= To do =
All pictures must be left out as you transcribe the lines from the first line of the data to the line containing "Click the 351 W recommended wattage value", both included.
--
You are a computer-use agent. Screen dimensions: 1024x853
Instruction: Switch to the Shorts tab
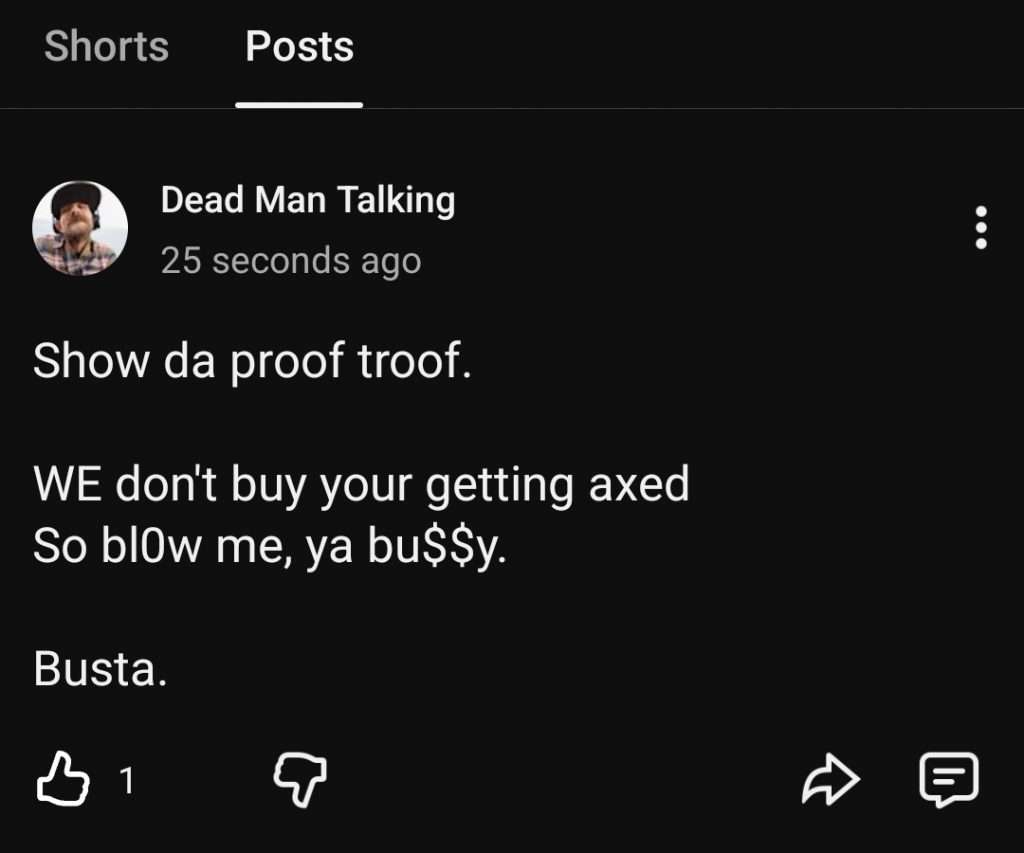tap(106, 47)
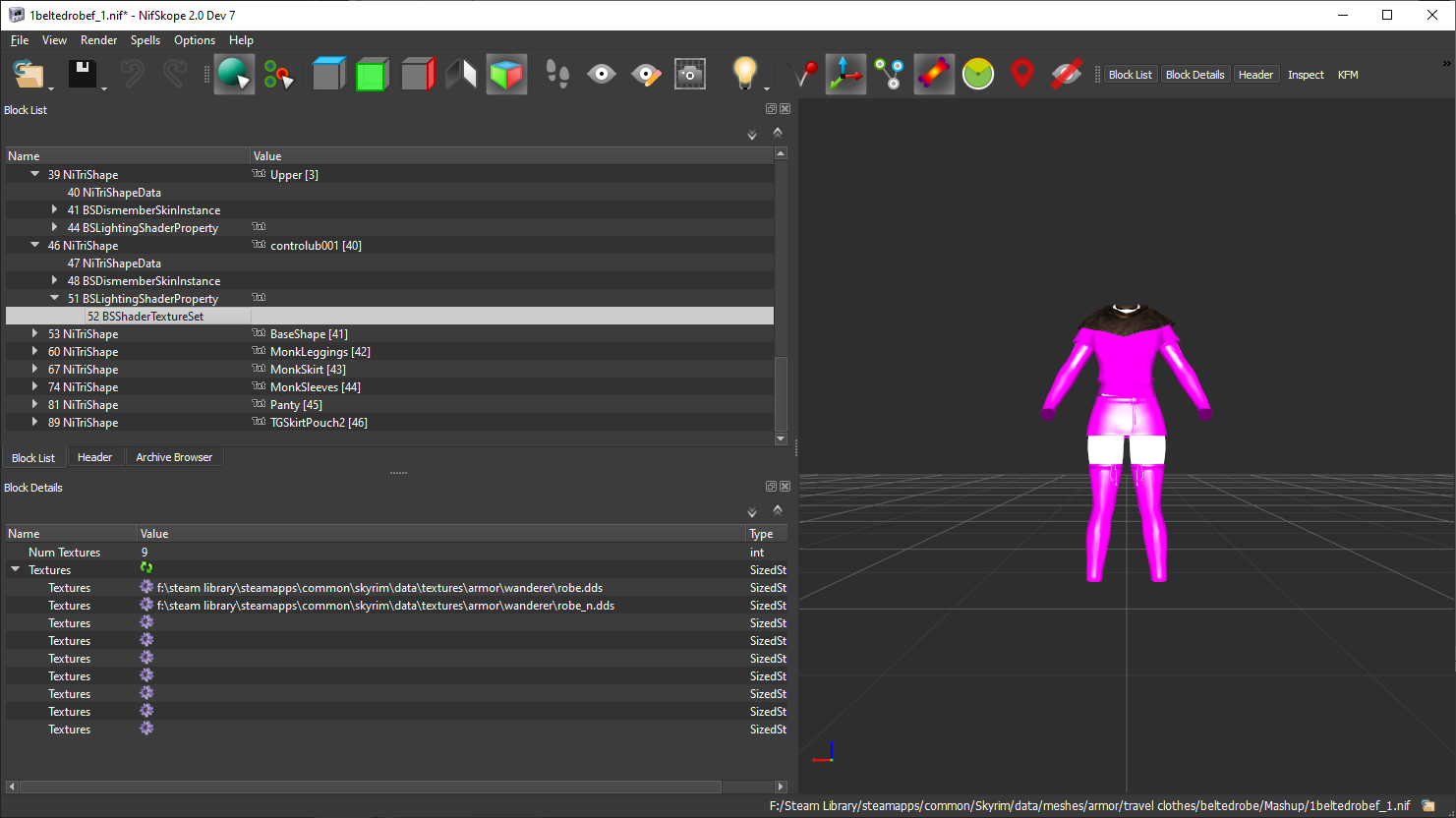Click the Block Details horizontal scrollbar

[x=397, y=787]
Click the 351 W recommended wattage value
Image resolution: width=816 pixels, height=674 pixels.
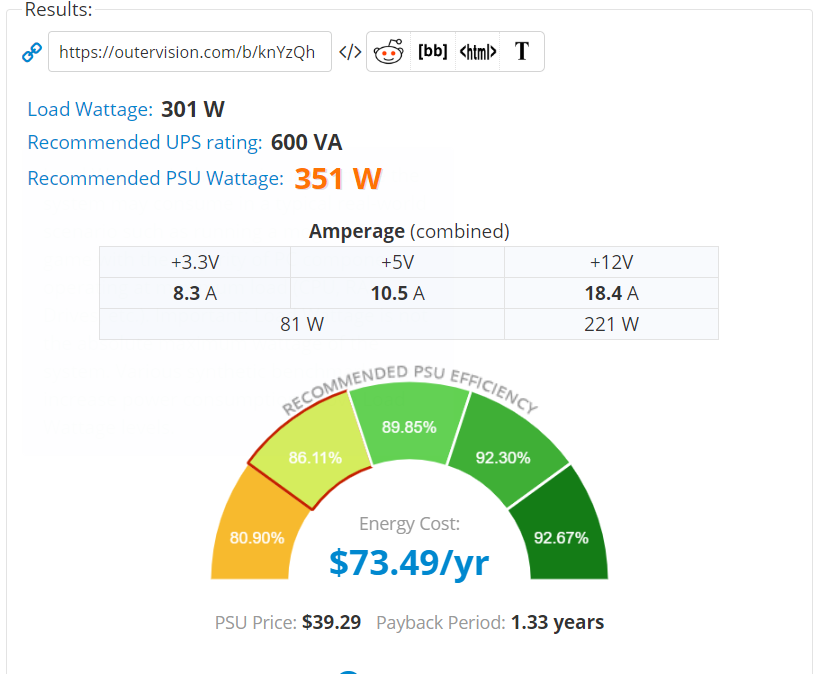[338, 179]
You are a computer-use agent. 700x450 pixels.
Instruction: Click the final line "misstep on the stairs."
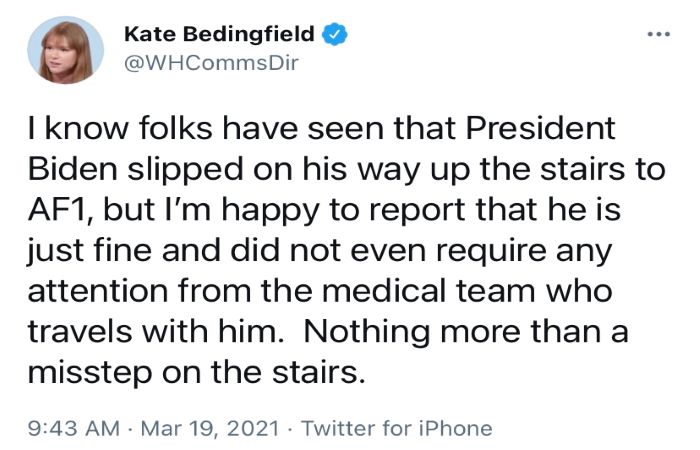[196, 372]
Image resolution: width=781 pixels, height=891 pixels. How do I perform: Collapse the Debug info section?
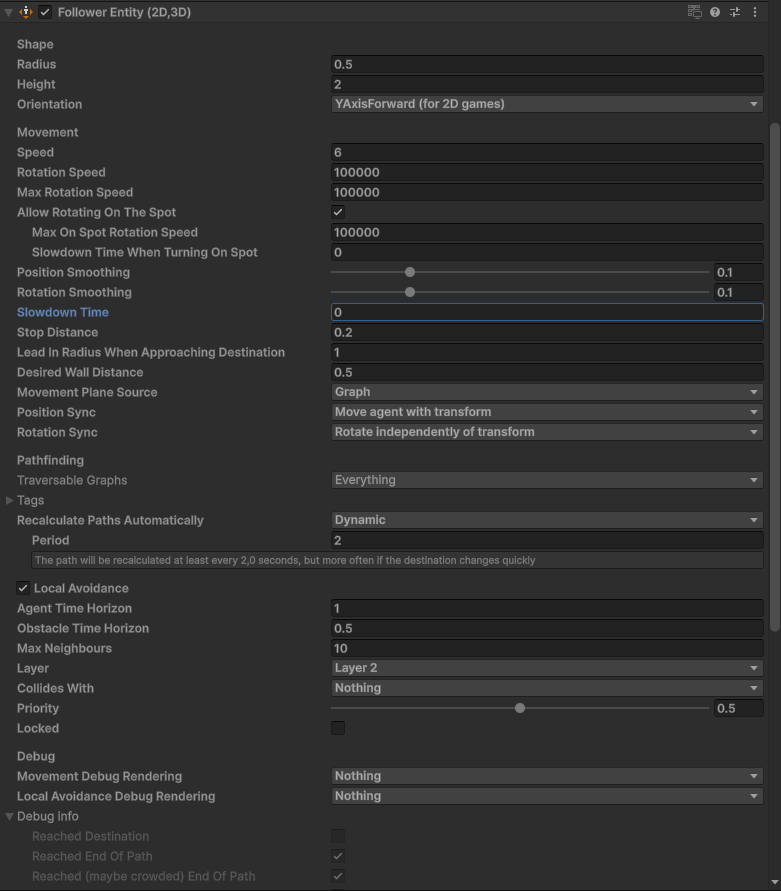click(x=10, y=816)
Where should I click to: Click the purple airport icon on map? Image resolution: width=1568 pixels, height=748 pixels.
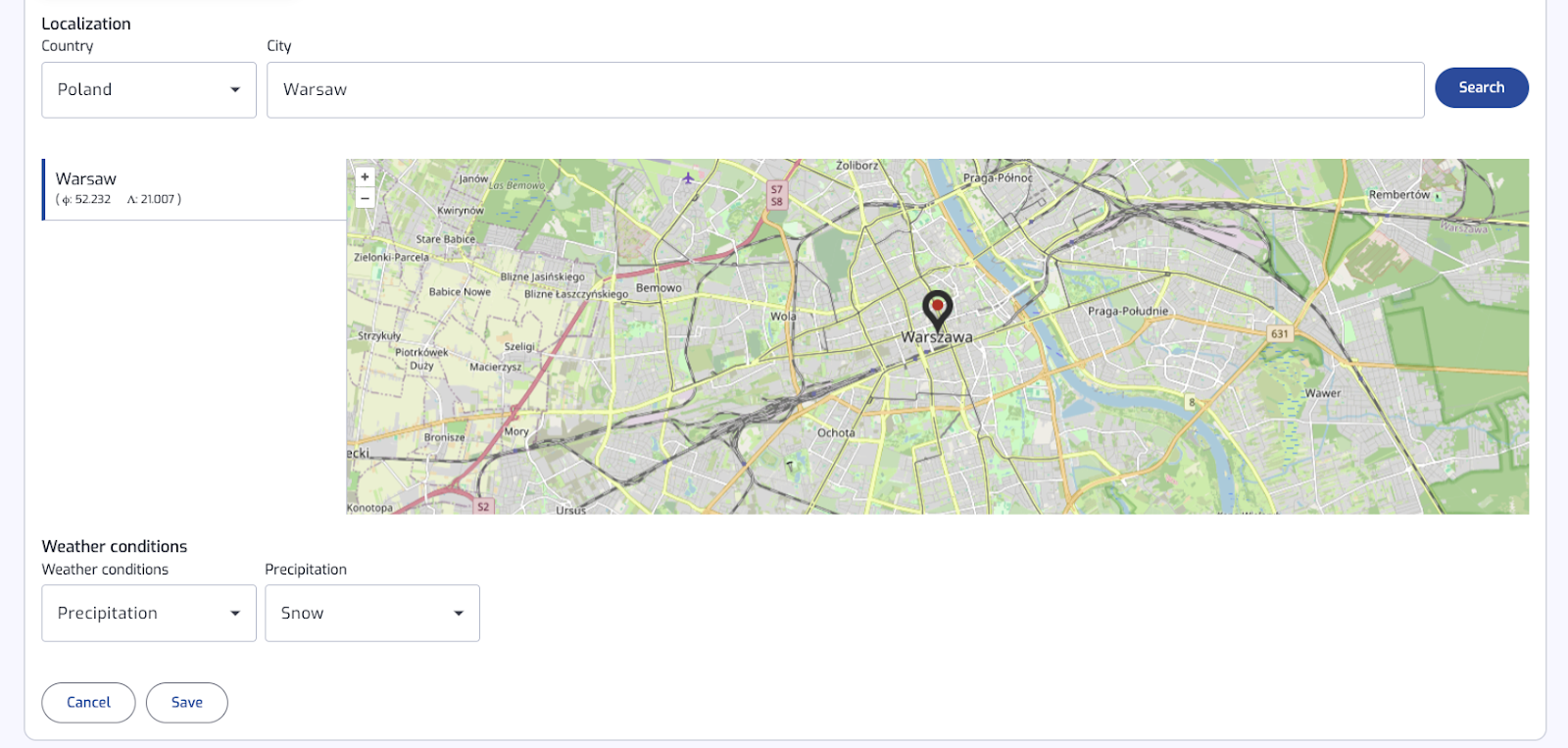(688, 178)
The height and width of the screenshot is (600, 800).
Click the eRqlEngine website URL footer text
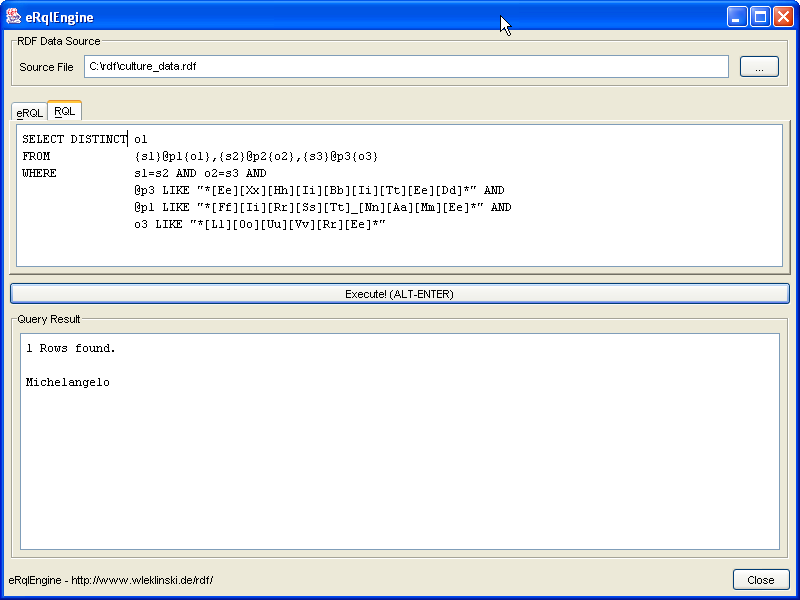(111, 580)
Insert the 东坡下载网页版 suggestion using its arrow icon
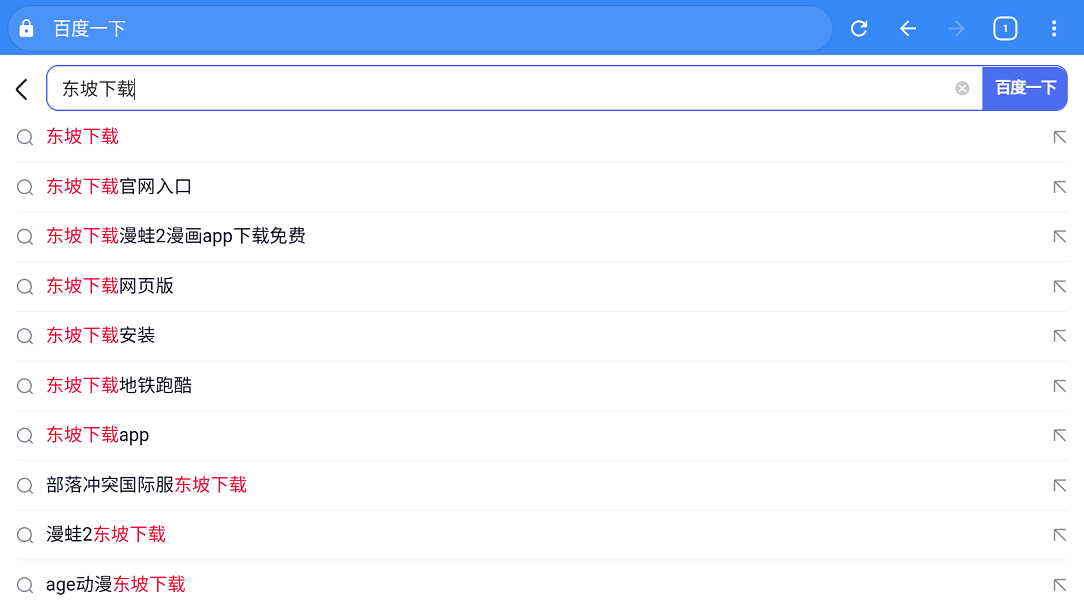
--
= The completed task =
You are a computer-use agent. Screen dimensions: 1024x853
Instruction: Switch to the Shorts tab
tap(106, 47)
Click the Block Details horizontal scrollbar

[x=397, y=787]
Click the 351 W recommended wattage value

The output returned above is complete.